Le 5 novembre, les travailleurs ont organisé un autre débrayage souterrain de courte durée au puits de mine Mponeng, exigeant le paiement immédiat de la prime et que les accusations d’incitation à la violence portées contre le mineur Rodgers Motlhabane, un dirigeant de la grève, soient abandonnées. Alan Fine a soutenu qu’« il y a eu du vandalisme et un comportement menaçant. » Même si l’occupation a pris fin, Alan Fine a déclaré qu’AngloGold ne redémarrera pas le travail au puits « avant que nous n’ayons reçu l’assurance que les choses reviendront à la normale. »

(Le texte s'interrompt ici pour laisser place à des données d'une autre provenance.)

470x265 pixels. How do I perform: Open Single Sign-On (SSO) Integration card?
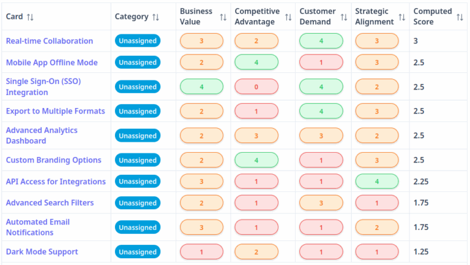pyautogui.click(x=43, y=86)
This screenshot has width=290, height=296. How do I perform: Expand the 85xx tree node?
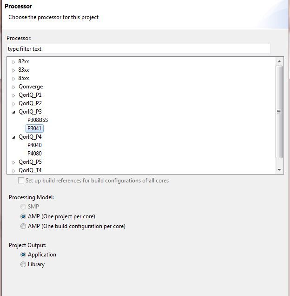pyautogui.click(x=13, y=79)
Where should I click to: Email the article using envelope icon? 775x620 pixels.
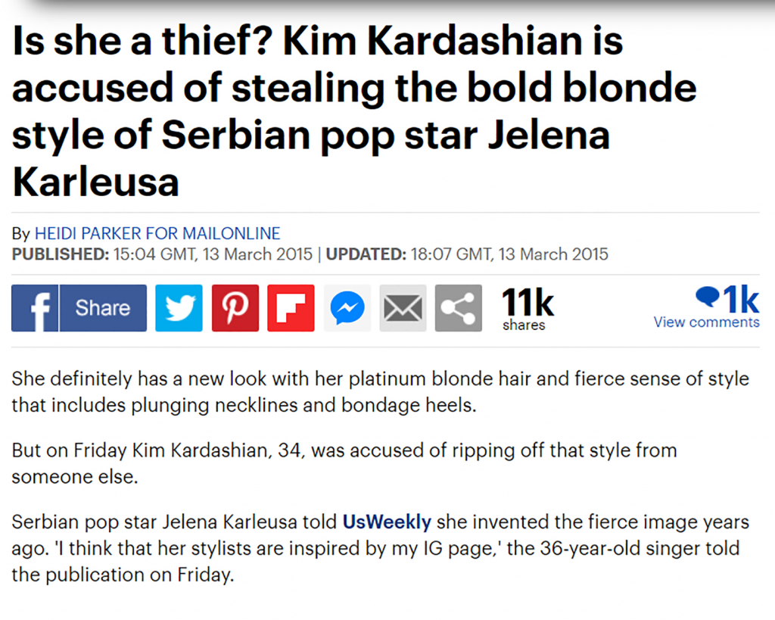[x=403, y=308]

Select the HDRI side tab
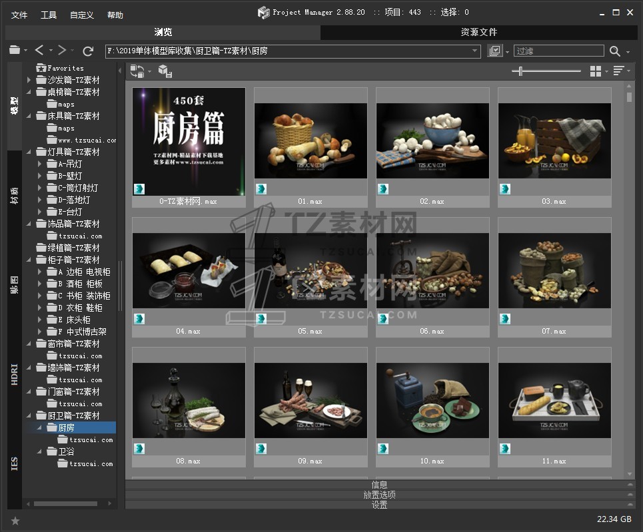click(15, 374)
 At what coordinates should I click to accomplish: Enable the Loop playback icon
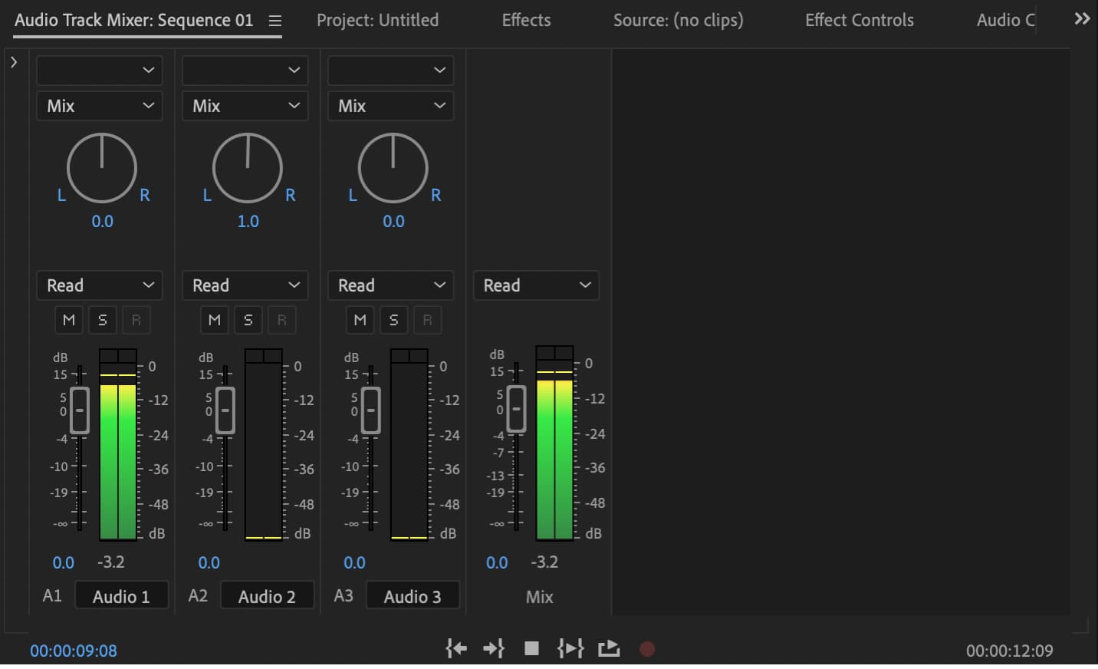(x=610, y=648)
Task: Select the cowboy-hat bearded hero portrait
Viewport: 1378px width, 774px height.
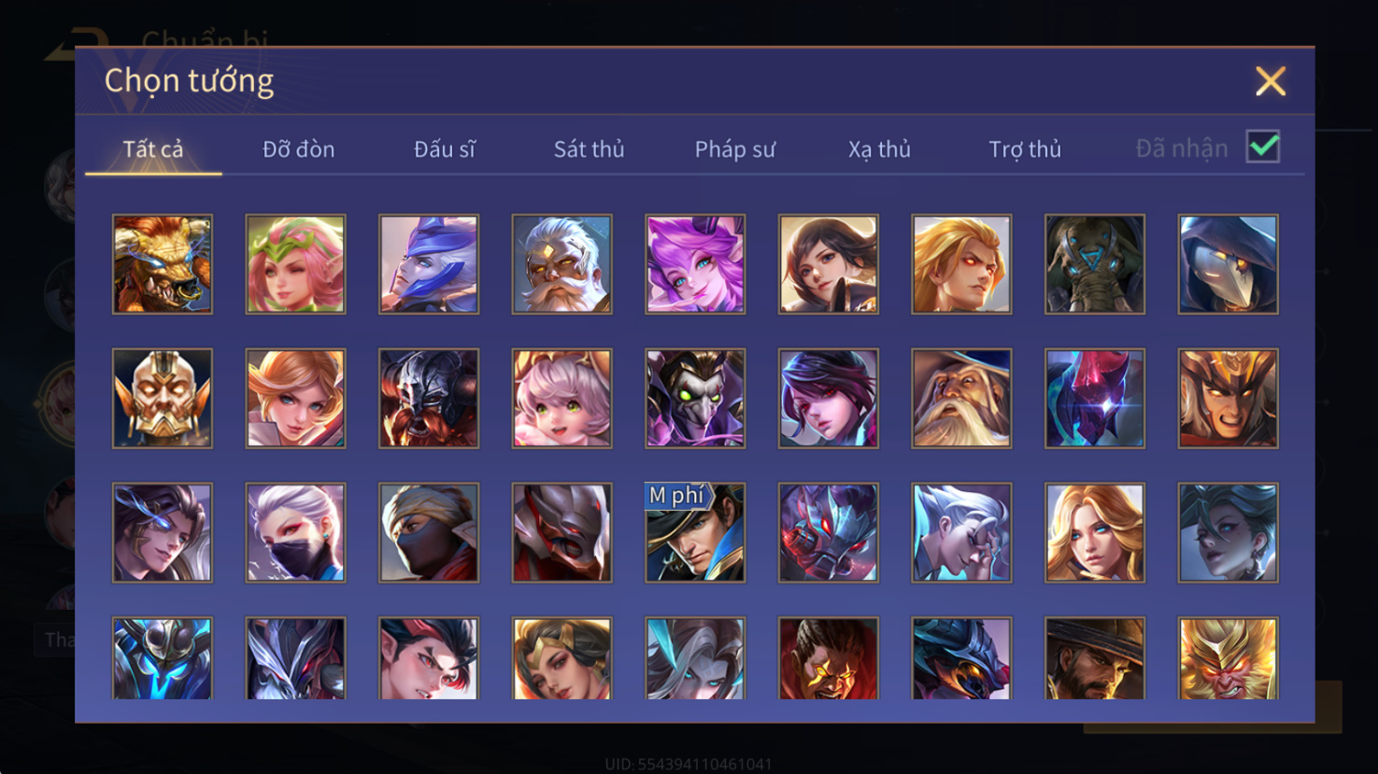Action: [1094, 658]
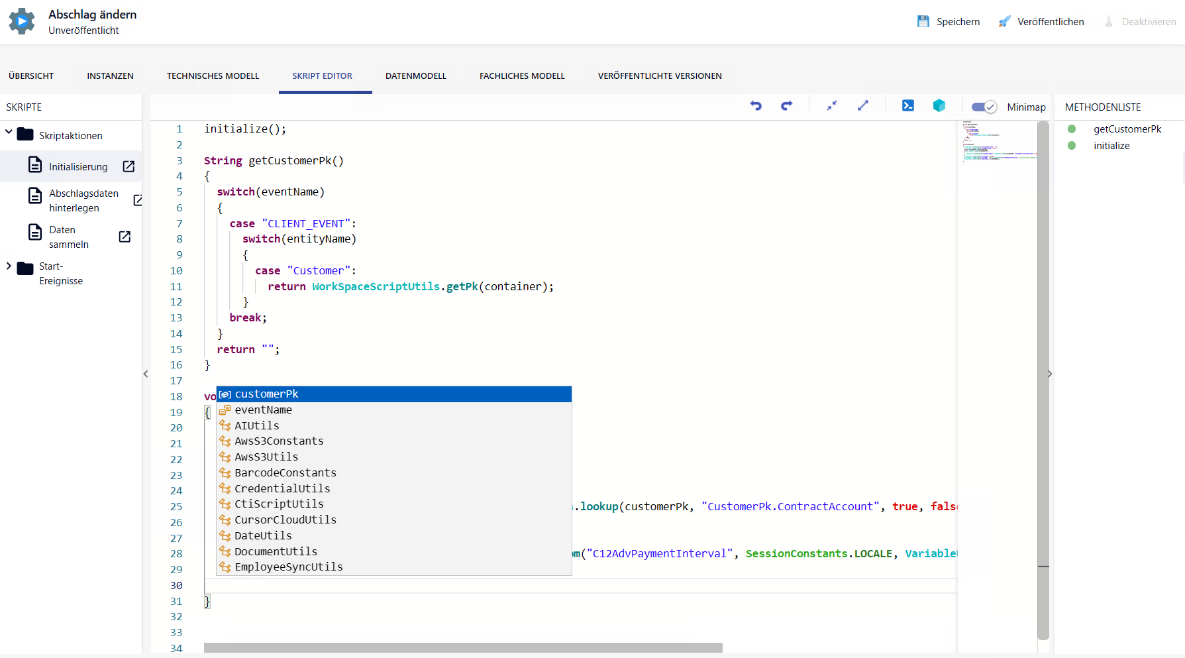Open Initialisierung script in new window
This screenshot has height=658, width=1185.
129,166
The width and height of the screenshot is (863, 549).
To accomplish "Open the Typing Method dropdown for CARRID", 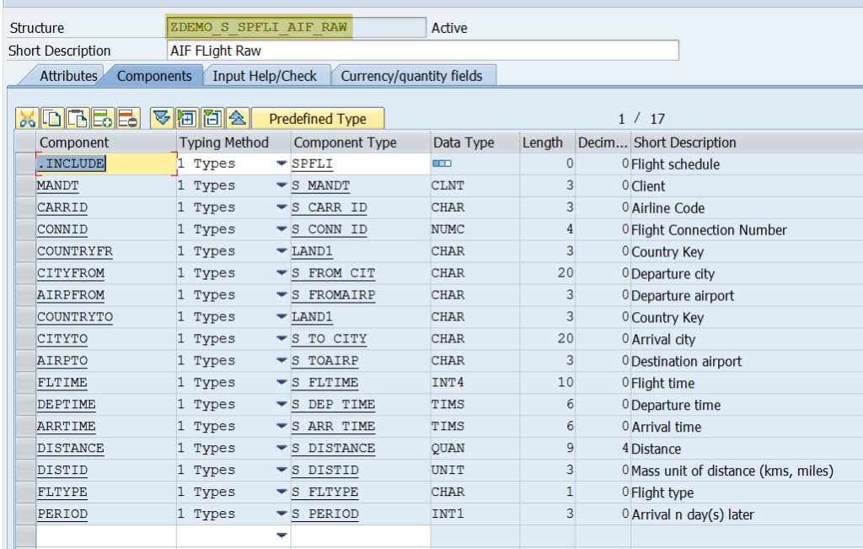I will [281, 208].
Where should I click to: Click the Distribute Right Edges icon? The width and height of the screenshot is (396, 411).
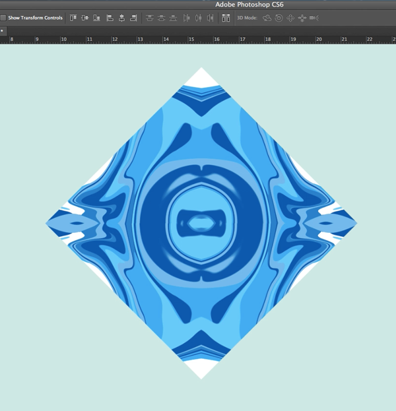click(210, 18)
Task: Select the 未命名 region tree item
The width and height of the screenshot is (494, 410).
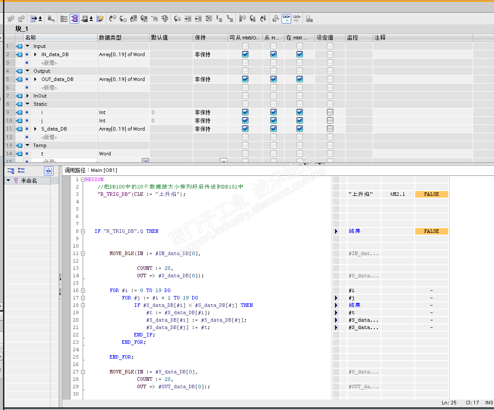Action: pyautogui.click(x=29, y=181)
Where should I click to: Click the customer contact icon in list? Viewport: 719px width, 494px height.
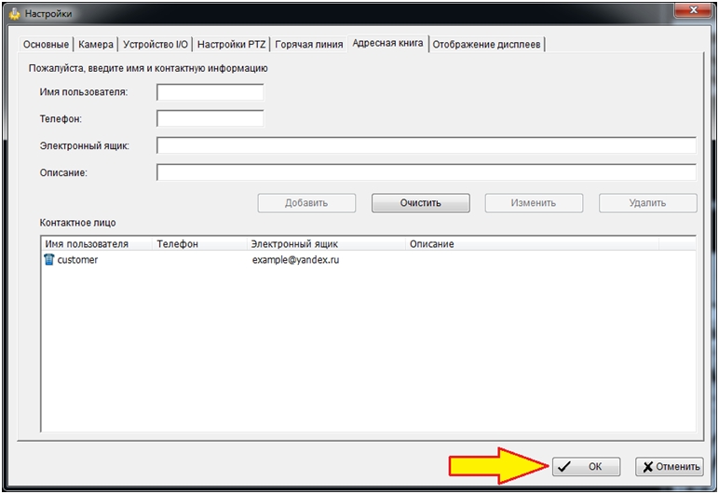click(x=48, y=260)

Tshepo Motloi a expliqué que personne n’avait été menacé. « Il y avait 2 700 travailleurs au fond et seulement une quinzaine de responsables de l’entreprise. Les travailleurs leur ont dit de ne pas bouger pendant l’action », a-t-il noté, et personne n’a été blessé.
« La société veut que nous restions tranquilles face à l’injustice, a déclaré Tshepo Motloi. Mais nous allons mettre nos uniformes demain et nous présenter au travail même s’ils disent qu’ils ne nous laisseront pas travailler. »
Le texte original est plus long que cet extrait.